◆ **EXERCISE DESCRIPTION**: The full listing should be set down again without a single alteration.

(SUPPLIED MATERIAL begins)

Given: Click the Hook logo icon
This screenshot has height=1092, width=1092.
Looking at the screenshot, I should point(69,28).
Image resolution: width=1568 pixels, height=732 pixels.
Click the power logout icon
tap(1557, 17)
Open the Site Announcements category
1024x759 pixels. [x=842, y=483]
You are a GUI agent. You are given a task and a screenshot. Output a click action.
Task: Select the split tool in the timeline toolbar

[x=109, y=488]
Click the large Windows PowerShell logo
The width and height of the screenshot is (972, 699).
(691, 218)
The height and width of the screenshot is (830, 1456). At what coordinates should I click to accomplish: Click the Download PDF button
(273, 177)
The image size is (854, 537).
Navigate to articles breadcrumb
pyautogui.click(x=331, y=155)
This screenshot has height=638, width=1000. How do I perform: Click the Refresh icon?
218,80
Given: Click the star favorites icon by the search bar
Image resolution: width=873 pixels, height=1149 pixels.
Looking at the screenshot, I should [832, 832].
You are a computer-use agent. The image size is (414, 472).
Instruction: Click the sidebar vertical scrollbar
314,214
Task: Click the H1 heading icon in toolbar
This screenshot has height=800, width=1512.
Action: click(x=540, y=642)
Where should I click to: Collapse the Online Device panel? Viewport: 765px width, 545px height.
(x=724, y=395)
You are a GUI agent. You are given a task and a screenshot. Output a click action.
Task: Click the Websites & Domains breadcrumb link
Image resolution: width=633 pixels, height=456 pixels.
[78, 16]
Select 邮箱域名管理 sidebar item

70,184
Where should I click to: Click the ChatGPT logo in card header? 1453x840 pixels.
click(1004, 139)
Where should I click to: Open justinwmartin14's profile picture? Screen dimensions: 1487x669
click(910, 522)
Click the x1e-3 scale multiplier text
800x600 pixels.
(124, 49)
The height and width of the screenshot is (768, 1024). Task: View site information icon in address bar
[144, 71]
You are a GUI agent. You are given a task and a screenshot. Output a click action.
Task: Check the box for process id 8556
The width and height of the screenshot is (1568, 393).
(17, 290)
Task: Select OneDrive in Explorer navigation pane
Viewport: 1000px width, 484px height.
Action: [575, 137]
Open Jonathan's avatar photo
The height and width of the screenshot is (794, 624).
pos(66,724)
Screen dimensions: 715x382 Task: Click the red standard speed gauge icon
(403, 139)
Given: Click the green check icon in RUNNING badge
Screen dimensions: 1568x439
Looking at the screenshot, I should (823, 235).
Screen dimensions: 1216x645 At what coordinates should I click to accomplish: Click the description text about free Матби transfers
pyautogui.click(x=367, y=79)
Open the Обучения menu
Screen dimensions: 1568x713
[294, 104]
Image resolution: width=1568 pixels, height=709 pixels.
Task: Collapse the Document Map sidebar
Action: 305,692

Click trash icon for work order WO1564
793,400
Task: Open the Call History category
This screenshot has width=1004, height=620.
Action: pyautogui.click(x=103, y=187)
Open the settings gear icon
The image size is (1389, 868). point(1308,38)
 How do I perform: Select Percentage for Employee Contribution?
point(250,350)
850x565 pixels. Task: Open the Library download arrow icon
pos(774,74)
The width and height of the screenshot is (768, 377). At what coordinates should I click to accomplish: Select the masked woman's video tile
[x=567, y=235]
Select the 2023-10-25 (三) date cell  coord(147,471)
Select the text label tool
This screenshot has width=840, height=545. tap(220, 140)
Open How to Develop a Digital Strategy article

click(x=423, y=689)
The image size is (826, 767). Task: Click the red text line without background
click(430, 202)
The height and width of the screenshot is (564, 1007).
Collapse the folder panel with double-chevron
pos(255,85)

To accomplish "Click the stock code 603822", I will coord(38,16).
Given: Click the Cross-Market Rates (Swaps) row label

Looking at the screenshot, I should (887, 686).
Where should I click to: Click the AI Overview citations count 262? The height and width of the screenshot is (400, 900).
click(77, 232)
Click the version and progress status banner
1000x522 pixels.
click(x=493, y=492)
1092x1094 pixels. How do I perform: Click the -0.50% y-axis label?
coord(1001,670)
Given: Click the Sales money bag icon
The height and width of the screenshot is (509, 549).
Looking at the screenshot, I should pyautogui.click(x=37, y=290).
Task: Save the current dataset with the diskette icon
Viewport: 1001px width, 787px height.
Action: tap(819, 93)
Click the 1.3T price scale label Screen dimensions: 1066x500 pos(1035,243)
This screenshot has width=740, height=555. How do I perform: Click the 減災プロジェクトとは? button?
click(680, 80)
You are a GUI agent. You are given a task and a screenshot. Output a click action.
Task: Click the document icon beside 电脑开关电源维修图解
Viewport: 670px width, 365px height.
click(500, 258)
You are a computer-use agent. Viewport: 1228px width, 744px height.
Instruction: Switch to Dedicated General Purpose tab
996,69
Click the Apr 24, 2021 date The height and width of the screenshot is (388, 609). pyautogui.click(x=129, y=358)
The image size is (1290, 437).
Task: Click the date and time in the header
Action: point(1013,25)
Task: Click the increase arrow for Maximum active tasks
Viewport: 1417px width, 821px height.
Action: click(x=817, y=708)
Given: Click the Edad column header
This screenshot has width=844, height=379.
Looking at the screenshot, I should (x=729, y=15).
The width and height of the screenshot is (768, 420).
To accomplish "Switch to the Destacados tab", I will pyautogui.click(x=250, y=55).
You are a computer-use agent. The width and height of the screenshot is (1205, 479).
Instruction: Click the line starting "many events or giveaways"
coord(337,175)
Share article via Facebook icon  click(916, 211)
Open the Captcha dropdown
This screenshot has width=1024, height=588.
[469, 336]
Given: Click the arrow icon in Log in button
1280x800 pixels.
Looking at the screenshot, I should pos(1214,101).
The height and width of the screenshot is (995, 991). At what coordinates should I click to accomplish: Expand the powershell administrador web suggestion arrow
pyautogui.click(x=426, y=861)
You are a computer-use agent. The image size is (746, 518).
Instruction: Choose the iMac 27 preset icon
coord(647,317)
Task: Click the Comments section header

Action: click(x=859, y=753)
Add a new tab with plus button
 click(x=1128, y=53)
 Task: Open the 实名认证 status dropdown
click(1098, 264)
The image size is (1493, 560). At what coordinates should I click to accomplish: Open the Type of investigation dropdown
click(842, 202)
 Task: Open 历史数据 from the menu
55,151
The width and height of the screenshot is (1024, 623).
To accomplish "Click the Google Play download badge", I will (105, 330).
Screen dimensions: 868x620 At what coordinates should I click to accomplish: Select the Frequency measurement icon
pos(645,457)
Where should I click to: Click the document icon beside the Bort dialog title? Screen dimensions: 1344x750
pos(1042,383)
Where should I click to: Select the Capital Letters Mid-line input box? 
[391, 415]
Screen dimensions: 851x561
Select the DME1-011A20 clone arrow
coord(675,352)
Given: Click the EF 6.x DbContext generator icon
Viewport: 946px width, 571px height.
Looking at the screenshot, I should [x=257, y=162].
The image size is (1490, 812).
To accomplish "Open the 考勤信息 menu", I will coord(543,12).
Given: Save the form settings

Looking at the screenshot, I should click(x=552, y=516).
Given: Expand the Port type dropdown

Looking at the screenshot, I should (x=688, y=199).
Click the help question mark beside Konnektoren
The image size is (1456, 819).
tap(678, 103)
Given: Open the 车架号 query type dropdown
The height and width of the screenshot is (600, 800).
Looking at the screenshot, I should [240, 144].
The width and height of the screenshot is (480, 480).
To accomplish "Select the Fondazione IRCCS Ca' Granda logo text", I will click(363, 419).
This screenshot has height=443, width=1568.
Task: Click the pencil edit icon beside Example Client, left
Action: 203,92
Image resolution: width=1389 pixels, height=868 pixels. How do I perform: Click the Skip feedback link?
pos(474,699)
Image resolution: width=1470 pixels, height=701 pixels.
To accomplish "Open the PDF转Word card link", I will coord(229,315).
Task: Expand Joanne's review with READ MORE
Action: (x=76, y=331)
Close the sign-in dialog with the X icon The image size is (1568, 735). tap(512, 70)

(SUPPLIED MATERIAL ends)

◆ **ANSWER TO THE EXERCISE**:
Given: Click the Hook logo icon
This screenshot has height=1092, width=1092.
Looking at the screenshot, I should point(69,28).
Image resolution: width=1568 pixels, height=732 pixels.
Click the power logout icon
tap(1557, 17)
Open the Site Announcements category
1024x759 pixels. [x=842, y=483]
You are a GUI agent. You are given a task and a screenshot. Output a click action.
Task: Select the split tool in the timeline toolbar

[x=109, y=488]
Click the large Windows PowerShell logo
The width and height of the screenshot is (972, 699).
(691, 218)
The height and width of the screenshot is (830, 1456). At what coordinates should I click to accomplish: Click the Download PDF button
(273, 177)
The image size is (854, 537).
Navigate to articles breadcrumb
pyautogui.click(x=331, y=155)
This screenshot has height=638, width=1000. How do I perform: Click the Refresh icon?
218,80
Given: Click the star favorites icon by the search bar
Image resolution: width=873 pixels, height=1149 pixels.
Looking at the screenshot, I should [832, 832].
You are a computer-use agent. The image size is (414, 472).
Instruction: Click the sidebar vertical scrollbar
314,214
Task: Click the H1 heading icon in toolbar
This screenshot has height=800, width=1512.
Action: click(x=540, y=642)
Where should I click to: Collapse the Online Device panel? Viewport: 765px width, 545px height.
(x=724, y=395)
You are a GUI agent. You are given a task and a screenshot. Output a click action.
Task: Click the Websites & Domains breadcrumb link
Image resolution: width=633 pixels, height=456 pixels.
[78, 16]
Select 邮箱域名管理 sidebar item

70,184
Where should I click to: Click the ChatGPT logo in card header? 1453x840 pixels.
click(1004, 139)
Where should I click to: Open justinwmartin14's profile picture? Screen dimensions: 1487x669
click(910, 522)
Click the x1e-3 scale multiplier text
800x600 pixels.
(124, 49)
The height and width of the screenshot is (768, 1024). Task: View site information icon in address bar
[144, 71]
You are a GUI agent. You are given a task and a screenshot. Output a click action.
Task: Check the box for process id 8556
The width and height of the screenshot is (1568, 393).
(17, 290)
Task: Select OneDrive in Explorer navigation pane
Viewport: 1000px width, 484px height.
Action: [575, 137]
Open Jonathan's avatar photo
The height and width of the screenshot is (794, 624).
pos(66,724)
Screen dimensions: 715x382 Task: Click the red standard speed gauge icon
(403, 139)
Given: Click the green check icon in RUNNING badge
Screen dimensions: 1568x439
Looking at the screenshot, I should (823, 235).
Screen dimensions: 1216x645 At what coordinates should I click to accomplish: Click the description text about free Матби transfers
pyautogui.click(x=367, y=79)
Open the Обучения menu
Screen dimensions: 1568x713
[294, 104]
Image resolution: width=1568 pixels, height=709 pixels.
Task: Collapse the Document Map sidebar
Action: 305,692

Click trash icon for work order WO1564
793,400
Task: Open the Call History category
This screenshot has width=1004, height=620.
Action: pyautogui.click(x=103, y=187)
Open the settings gear icon
The image size is (1389, 868). point(1308,38)
 How do I perform: Select Percentage for Employee Contribution?
point(250,350)
850x565 pixels. Task: Open the Library download arrow icon
pos(774,74)
The width and height of the screenshot is (768, 377). At what coordinates should I click to accomplish: Select the masked woman's video tile
[x=567, y=235]
Select the 2023-10-25 (三) date cell  coord(147,471)
Select the text label tool
This screenshot has width=840, height=545. tap(220, 140)
Open How to Develop a Digital Strategy article

click(x=423, y=689)
The image size is (826, 767). Task: Click the red text line without background
click(430, 202)
The height and width of the screenshot is (564, 1007).
Collapse the folder panel with double-chevron
pos(255,85)

To accomplish "Click the stock code 603822", I will coord(38,16).
Given: Click the Cross-Market Rates (Swaps) row label

Looking at the screenshot, I should (887, 686).
Where should I click to: Click the AI Overview citations count 262? The height and width of the screenshot is (400, 900).
click(77, 232)
Click the version and progress status banner
1000x522 pixels.
click(x=493, y=492)
1092x1094 pixels. How do I perform: Click the -0.50% y-axis label?
coord(1001,670)
Given: Click the Sales money bag icon
The height and width of the screenshot is (509, 549).
Looking at the screenshot, I should pyautogui.click(x=37, y=290).
Task: Save the current dataset with the diskette icon
Viewport: 1001px width, 787px height.
Action: tap(819, 93)
Click the 1.3T price scale label Screen dimensions: 1066x500 pos(1035,243)
This screenshot has width=740, height=555. How do I perform: Click the 減災プロジェクトとは? button?
click(680, 80)
You are a GUI agent. You are given a task and a screenshot. Output a click action.
Task: Click the document icon beside 电脑开关电源维修图解
Viewport: 670px width, 365px height.
click(500, 258)
You are a computer-use agent. Viewport: 1228px width, 744px height.
Instruction: Switch to Dedicated General Purpose tab
996,69
Click the Apr 24, 2021 date The height and width of the screenshot is (388, 609). pyautogui.click(x=129, y=358)
The image size is (1290, 437).
Task: Click the date and time in the header
Action: point(1013,25)
Task: Click the increase arrow for Maximum active tasks
Viewport: 1417px width, 821px height.
Action: click(x=817, y=708)
Given: Click the Edad column header
This screenshot has width=844, height=379.
Looking at the screenshot, I should (x=729, y=15).
The width and height of the screenshot is (768, 420).
To accomplish "Switch to the Destacados tab", I will pyautogui.click(x=250, y=55).
You are a computer-use agent. The width and height of the screenshot is (1205, 479).
Instruction: Click the line starting "many events or giveaways"
coord(337,175)
Share article via Facebook icon  click(916, 211)
Open the Captcha dropdown
This screenshot has width=1024, height=588.
[469, 336]
Given: Click the arrow icon in Log in button
1280x800 pixels.
Looking at the screenshot, I should pos(1214,101).
The height and width of the screenshot is (995, 991). At what coordinates should I click to accomplish: Expand the powershell administrador web suggestion arrow
pyautogui.click(x=426, y=861)
You are a computer-use agent. The image size is (746, 518).
Instruction: Choose the iMac 27 preset icon
coord(647,317)
Task: Click the Comments section header

Action: click(x=859, y=753)
Add a new tab with plus button
 click(x=1128, y=53)
 Task: Open the 实名认证 status dropdown
click(1098, 264)
The image size is (1493, 560). At what coordinates should I click to accomplish: Open the Type of investigation dropdown
click(842, 202)
 Task: Open 历史数据 from the menu
55,151
The width and height of the screenshot is (1024, 623).
To accomplish "Click the Google Play download badge", I will (105, 330).
Screen dimensions: 868x620 At what coordinates should I click to accomplish: Select the Frequency measurement icon
pos(645,457)
Where should I click to: Click the document icon beside the Bort dialog title? Screen dimensions: 1344x750
pos(1042,383)
Where should I click to: Select the Capital Letters Mid-line input box? 
[391, 415]
Screen dimensions: 851x561
Select the DME1-011A20 clone arrow
coord(675,352)
Given: Click the EF 6.x DbContext generator icon
Viewport: 946px width, 571px height.
Looking at the screenshot, I should [x=257, y=162].
The image size is (1490, 812).
To accomplish "Open the 考勤信息 menu", I will coord(543,12).
Given: Save the form settings

Looking at the screenshot, I should click(x=552, y=516).
Given: Expand the Port type dropdown

Looking at the screenshot, I should (x=688, y=199).
Click the help question mark beside Konnektoren
The image size is (1456, 819).
tap(678, 103)
Given: Open the 车架号 query type dropdown
The height and width of the screenshot is (600, 800).
Looking at the screenshot, I should [240, 144].
The width and height of the screenshot is (480, 480).
To accomplish "Select the Fondazione IRCCS Ca' Granda logo text", I will click(363, 419).
This screenshot has height=443, width=1568.
Task: Click the pencil edit icon beside Example Client, left
Action: 203,92
Image resolution: width=1389 pixels, height=868 pixels. How do I perform: Click the Skip feedback link?
pos(474,699)
Image resolution: width=1470 pixels, height=701 pixels.
To accomplish "Open the PDF转Word card link", I will coord(229,315).
Task: Expand Joanne's review with READ MORE
Action: (x=76, y=331)
Close the sign-in dialog with the X icon The image size is (1568, 735). tap(512, 70)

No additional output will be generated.